苫野一徳の上記表題のインタビュー記事が集英社のサイトにある。表題に比べるとたいへん穏当で実践的な結論が導かれている。「問題解決的な道徳」の枠組みを使って,子どもたちが「自由の相互承認」の感度を高められるように,教科道徳から教科市民教育への転換を図れるように,学習指導要領に規定されてしまった特別教科の道徳を,探究を中心とした学校教育における学び方の変革の核としていこうというものだ。
日本会議国会議員懇談会の事務局長である荻生田光一は,文部科学大臣としてまさに日本会議的な「道徳」を貫徹しようとしているのだろう。それは,愛知トリエンナーレの文化庁補助金撤回で端的に示された。その「道徳」の強化は,日本社会の生産基盤を補完するための「移民」の増加=国際化・文化的多様化とは真っ向から対立する成分を含んでいる。
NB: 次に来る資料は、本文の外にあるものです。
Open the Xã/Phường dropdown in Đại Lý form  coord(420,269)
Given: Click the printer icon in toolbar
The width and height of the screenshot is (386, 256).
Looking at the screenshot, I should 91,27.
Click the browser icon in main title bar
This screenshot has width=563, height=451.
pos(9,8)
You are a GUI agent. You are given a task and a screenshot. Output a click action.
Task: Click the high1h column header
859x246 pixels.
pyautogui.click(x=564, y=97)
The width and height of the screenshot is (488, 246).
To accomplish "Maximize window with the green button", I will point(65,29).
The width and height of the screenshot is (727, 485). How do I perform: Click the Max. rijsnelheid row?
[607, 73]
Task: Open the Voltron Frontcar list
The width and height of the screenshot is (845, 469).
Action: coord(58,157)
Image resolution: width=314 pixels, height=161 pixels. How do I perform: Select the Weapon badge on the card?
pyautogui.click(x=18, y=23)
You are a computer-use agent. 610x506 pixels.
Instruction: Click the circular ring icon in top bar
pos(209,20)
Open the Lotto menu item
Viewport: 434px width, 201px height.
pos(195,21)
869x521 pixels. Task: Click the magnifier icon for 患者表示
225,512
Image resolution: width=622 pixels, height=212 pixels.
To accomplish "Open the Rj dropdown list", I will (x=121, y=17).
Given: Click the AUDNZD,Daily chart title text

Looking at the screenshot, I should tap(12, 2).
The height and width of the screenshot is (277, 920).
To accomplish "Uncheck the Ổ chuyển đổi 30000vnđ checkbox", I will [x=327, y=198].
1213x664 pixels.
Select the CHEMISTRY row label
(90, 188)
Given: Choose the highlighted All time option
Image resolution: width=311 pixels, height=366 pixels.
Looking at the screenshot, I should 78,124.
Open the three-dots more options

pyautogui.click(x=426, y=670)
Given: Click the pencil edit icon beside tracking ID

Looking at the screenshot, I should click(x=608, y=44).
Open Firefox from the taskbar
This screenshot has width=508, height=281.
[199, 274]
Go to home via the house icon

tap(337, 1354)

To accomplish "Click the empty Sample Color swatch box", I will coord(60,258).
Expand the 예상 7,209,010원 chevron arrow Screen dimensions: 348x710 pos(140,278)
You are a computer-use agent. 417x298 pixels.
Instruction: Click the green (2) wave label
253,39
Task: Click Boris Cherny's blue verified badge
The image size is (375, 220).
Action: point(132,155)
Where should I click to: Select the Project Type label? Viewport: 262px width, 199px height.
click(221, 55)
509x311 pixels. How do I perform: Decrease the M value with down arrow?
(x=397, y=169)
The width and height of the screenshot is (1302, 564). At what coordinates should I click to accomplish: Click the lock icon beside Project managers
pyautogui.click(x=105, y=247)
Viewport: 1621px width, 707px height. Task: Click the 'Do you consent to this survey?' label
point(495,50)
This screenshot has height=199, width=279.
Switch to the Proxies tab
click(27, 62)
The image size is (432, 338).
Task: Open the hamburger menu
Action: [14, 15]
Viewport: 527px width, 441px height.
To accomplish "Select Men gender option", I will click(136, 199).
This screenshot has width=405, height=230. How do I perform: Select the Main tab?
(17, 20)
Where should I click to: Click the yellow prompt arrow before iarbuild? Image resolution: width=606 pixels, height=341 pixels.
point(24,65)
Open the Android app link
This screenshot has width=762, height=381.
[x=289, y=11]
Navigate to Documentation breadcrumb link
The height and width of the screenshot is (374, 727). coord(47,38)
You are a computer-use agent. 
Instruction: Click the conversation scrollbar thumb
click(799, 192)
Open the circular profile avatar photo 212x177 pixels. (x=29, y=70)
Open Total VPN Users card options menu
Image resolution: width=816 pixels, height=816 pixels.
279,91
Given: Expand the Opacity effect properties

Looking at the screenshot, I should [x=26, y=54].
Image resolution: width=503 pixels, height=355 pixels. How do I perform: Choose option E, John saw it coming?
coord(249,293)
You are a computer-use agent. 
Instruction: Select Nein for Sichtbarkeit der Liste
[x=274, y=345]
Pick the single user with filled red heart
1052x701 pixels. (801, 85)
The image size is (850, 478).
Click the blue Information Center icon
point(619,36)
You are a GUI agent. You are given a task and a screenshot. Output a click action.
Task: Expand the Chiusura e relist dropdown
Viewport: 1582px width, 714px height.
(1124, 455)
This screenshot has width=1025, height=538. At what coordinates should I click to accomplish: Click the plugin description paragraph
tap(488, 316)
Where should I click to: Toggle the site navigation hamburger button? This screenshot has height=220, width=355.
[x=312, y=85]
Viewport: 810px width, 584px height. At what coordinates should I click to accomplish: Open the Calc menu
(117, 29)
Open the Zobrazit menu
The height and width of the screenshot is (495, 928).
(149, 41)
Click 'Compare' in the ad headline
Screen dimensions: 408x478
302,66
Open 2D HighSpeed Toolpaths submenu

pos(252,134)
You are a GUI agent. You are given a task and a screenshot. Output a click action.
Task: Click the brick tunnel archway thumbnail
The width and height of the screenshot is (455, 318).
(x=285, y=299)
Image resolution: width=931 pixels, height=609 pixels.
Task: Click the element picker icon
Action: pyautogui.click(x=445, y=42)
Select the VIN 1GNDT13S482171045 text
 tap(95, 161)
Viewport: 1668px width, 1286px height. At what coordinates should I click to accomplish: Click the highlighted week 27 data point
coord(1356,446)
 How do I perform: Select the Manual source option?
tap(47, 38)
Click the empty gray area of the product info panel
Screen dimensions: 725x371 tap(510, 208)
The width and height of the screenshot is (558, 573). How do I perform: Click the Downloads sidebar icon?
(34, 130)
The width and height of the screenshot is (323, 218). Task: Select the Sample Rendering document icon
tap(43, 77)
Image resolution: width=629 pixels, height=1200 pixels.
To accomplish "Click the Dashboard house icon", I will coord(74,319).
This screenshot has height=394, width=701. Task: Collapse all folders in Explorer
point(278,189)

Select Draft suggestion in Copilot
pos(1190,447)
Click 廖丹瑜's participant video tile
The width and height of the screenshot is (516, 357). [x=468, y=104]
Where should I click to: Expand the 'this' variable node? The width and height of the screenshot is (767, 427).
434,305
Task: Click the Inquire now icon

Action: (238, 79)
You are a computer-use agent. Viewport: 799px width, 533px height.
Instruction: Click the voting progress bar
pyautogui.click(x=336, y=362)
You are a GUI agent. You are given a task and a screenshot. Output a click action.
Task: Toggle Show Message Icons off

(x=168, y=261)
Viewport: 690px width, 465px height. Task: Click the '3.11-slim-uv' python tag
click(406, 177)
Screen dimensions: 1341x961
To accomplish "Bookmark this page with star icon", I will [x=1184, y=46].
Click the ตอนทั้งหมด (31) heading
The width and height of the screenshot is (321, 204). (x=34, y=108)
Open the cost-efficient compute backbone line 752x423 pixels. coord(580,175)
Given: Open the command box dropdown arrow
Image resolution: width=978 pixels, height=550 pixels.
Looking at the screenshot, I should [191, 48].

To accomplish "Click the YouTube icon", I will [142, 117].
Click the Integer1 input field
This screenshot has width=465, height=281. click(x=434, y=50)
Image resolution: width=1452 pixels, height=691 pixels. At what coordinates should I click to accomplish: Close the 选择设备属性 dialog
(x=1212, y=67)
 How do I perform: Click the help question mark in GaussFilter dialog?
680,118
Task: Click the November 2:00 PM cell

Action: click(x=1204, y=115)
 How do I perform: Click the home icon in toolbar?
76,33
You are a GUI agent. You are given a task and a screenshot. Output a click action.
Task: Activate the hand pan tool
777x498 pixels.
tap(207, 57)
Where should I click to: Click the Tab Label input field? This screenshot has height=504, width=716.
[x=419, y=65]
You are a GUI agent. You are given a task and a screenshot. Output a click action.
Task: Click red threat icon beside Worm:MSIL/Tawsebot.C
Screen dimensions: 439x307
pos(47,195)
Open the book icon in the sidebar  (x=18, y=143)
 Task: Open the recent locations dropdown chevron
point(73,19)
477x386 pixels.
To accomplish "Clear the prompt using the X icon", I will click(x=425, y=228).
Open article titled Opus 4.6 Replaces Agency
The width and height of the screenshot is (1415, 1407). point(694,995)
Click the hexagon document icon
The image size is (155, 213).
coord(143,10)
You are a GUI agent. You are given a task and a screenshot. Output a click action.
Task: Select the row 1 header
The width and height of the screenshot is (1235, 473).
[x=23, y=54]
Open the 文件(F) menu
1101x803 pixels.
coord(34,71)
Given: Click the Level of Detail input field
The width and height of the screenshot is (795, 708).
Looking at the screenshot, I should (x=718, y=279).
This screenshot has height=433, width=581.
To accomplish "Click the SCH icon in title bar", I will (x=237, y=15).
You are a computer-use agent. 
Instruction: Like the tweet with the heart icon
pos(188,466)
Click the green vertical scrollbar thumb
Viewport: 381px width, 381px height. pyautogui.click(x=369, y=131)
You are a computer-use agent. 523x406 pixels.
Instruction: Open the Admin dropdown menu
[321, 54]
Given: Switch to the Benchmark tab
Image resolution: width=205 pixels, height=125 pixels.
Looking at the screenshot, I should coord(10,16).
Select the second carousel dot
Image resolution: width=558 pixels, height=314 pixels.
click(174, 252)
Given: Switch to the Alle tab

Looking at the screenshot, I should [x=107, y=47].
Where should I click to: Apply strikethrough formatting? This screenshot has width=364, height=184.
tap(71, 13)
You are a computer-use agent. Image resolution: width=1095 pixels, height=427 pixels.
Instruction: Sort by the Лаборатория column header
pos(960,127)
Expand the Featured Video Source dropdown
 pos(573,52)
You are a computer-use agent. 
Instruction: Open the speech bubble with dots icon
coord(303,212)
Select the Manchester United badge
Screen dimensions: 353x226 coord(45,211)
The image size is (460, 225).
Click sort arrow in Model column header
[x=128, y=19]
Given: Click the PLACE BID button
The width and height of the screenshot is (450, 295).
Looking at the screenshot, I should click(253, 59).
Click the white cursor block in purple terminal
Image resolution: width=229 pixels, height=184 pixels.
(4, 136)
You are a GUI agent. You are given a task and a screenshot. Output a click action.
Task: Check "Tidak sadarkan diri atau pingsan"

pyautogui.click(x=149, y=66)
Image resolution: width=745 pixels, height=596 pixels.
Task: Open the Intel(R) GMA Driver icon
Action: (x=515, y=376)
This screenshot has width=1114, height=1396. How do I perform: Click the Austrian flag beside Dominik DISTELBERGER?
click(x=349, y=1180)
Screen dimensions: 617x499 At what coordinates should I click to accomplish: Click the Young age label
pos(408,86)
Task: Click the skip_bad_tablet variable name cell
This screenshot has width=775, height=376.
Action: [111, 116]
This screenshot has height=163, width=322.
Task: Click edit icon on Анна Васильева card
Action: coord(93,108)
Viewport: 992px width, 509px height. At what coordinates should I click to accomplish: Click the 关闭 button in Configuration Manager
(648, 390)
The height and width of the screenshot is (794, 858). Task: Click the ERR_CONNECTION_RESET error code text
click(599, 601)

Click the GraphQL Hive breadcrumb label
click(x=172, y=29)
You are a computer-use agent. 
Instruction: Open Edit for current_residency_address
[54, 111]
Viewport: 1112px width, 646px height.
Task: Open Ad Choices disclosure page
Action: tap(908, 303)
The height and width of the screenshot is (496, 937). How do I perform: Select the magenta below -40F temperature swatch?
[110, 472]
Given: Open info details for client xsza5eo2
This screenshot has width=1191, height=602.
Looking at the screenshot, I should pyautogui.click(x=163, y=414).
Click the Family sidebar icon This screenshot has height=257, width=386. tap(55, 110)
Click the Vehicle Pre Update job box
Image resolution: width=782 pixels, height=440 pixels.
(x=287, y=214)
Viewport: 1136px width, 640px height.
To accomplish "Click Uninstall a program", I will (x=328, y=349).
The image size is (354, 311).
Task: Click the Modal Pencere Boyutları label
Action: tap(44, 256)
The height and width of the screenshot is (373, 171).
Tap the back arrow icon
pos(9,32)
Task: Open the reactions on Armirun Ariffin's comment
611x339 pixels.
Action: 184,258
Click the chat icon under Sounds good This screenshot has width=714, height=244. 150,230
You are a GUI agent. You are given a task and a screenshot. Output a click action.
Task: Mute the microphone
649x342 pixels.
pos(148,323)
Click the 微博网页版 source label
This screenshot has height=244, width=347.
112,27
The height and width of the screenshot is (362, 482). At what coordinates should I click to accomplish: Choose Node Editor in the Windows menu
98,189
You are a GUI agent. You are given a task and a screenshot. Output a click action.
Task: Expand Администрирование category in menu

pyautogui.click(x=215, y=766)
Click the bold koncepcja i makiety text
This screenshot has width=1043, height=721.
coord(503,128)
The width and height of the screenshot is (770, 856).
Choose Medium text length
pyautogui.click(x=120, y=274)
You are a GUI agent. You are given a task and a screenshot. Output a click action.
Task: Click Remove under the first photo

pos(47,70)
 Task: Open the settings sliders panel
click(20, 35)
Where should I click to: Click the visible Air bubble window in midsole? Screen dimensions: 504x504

また,経済界が大学に突付けた英語教育の重視=国際化のための入試改善とも矛盾するはずだが,そちらの方は利権眼鏡の対象として扱われる事項となるので道徳マターではないとされるのだろう。あるいは外国人の人権や市民権は無視した差別構造の強化としての道徳なので問題にはならないということかもしれない。
NHKでは愛国心を煽るために連日の朝から晩までラグビーの勝利をトップニュースに掲げている。嫌韓ニュースとスポーツニュースをサンドイッチのようにして,政権批判や社会の矛盾から目をそらすことにやっきになっている。一方で,消費税の問題は微細なお得生活情報に還元されてしまっている。開き直って釈明するのが作法となってしまった政権や大企業幹部の不正やモラルハザードに焦点を当てることもない。これらがりっぱな道徳教育の目指す完成形態なのだろう。